> ACTIVITY: Your output should be the lines from the one with "The image size is (1425, 782)." through the end of the entries below, set down word for word and nothing else.

──────────────────────────────

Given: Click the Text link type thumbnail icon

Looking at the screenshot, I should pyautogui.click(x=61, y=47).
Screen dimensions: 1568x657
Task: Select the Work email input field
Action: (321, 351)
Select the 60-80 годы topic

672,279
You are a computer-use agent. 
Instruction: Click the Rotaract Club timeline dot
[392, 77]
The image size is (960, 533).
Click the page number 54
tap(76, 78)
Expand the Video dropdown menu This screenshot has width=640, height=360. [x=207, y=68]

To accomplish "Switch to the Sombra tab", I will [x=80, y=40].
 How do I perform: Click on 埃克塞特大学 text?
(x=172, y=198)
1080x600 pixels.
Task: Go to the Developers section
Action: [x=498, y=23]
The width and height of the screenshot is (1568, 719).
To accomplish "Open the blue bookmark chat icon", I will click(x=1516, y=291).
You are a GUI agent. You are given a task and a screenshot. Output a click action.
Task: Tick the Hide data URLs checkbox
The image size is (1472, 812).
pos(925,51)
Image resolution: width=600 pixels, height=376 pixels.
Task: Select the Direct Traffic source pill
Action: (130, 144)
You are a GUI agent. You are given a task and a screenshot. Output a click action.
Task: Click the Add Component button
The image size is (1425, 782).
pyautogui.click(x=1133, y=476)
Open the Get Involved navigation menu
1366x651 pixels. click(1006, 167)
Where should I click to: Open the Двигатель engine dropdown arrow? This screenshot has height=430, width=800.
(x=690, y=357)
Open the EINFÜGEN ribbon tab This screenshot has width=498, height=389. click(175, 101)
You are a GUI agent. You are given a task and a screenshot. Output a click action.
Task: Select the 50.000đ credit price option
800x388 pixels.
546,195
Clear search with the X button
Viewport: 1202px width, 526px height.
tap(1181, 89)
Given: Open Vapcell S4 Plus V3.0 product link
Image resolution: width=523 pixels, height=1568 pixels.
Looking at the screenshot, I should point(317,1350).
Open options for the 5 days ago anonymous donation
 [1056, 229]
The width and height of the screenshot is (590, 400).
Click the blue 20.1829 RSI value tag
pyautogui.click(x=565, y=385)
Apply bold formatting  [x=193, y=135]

──────────────────────────────

> ANSWER SECTION:
The image size is (1425, 782).
pyautogui.click(x=1133, y=476)
Open the Get Involved navigation menu
1366x651 pixels. click(1006, 167)
Where should I click to: Open the Двигатель engine dropdown arrow? This screenshot has height=430, width=800.
(x=690, y=357)
Open the EINFÜGEN ribbon tab This screenshot has width=498, height=389. click(175, 101)
You are a GUI agent. You are given a task and a screenshot. Output a click action.
Task: Select the 50.000đ credit price option
800x388 pixels.
546,195
Clear search with the X button
Viewport: 1202px width, 526px height.
tap(1181, 89)
Given: Open Vapcell S4 Plus V3.0 product link
Image resolution: width=523 pixels, height=1568 pixels.
Looking at the screenshot, I should point(317,1350).
Open options for the 5 days ago anonymous donation
 [1056, 229]
The width and height of the screenshot is (590, 400).
Click the blue 20.1829 RSI value tag
pyautogui.click(x=565, y=385)
Apply bold formatting  [x=193, y=135]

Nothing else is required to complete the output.